### [INPUT RECORDS]
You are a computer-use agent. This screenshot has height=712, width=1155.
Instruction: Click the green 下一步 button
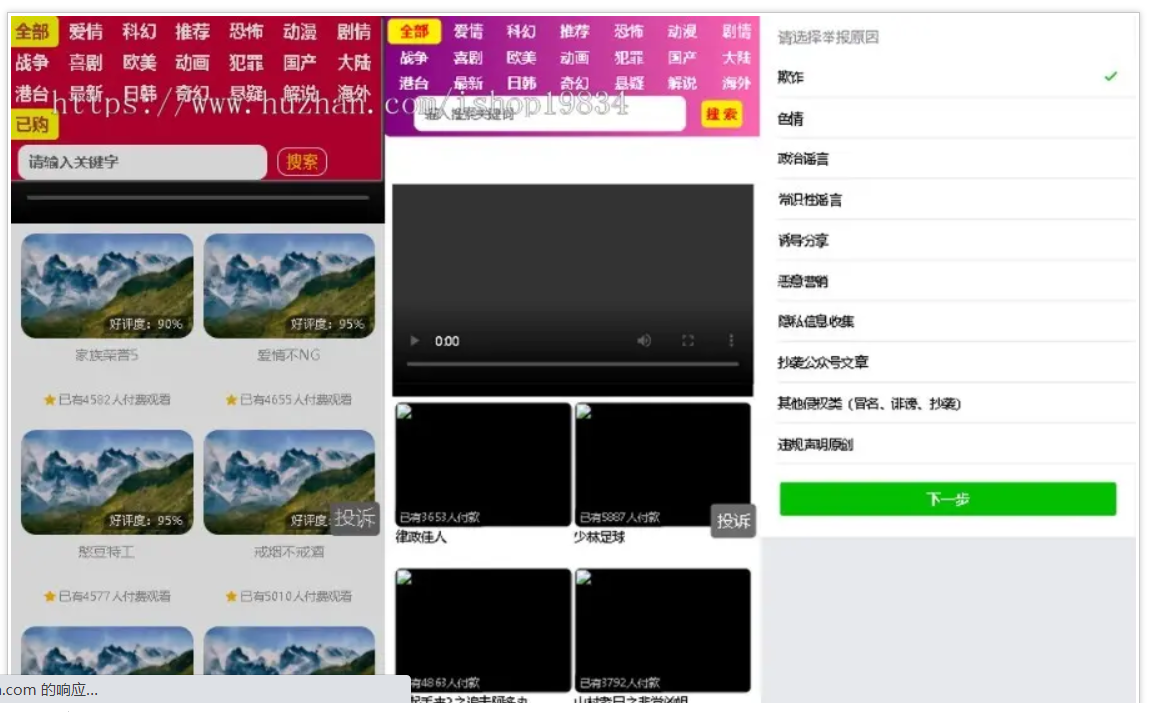click(x=949, y=498)
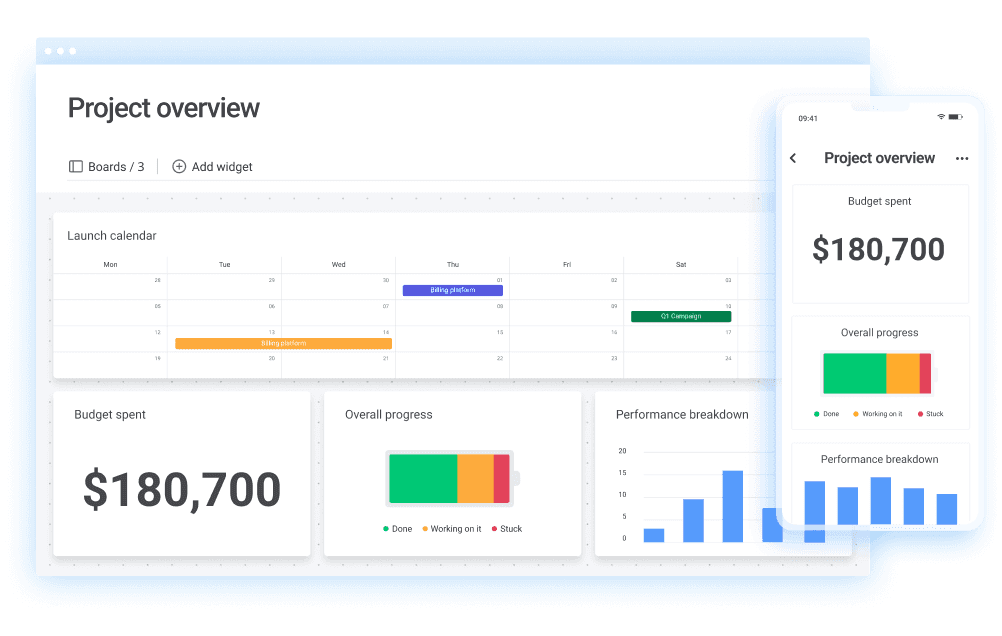Tap the Wi-Fi status icon on phone
Viewport: 1002px width, 636px height.
941,118
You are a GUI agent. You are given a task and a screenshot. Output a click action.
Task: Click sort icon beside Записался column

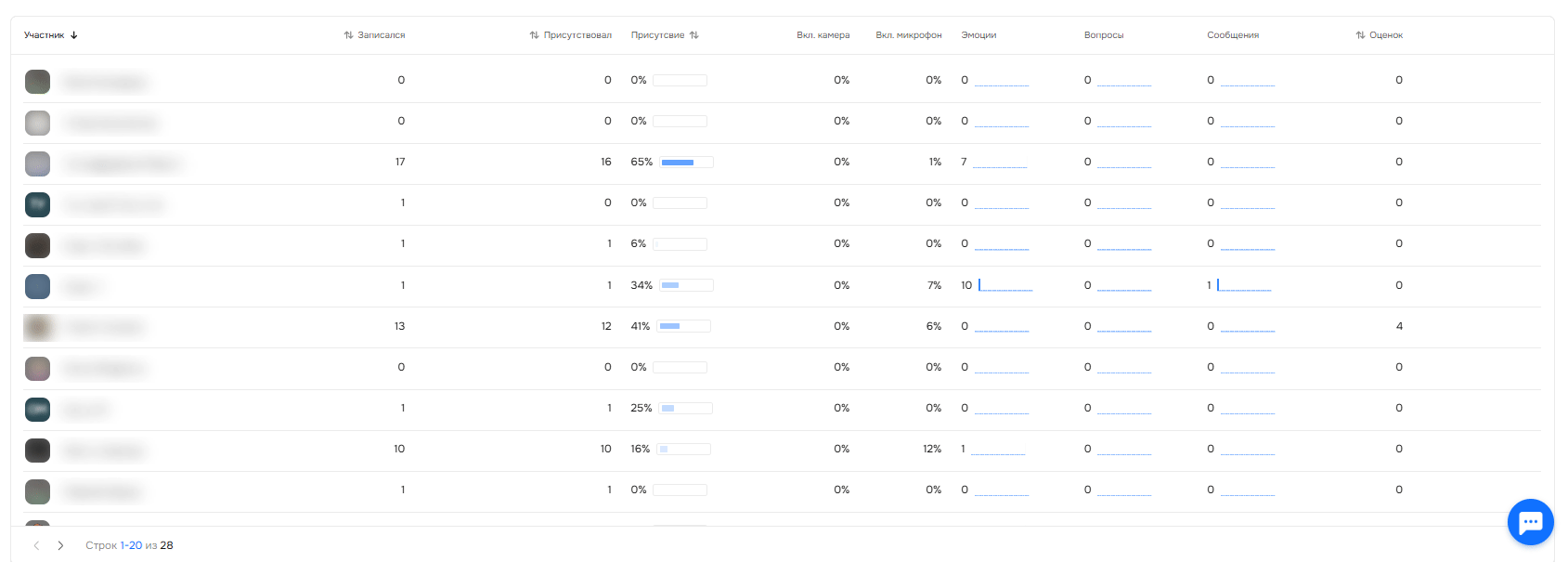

### [TASK TO COMPLETE]
Using the data above, establish how many lines include the word "agent"; the reply is that number only.

### [RESPONSE AREA]
2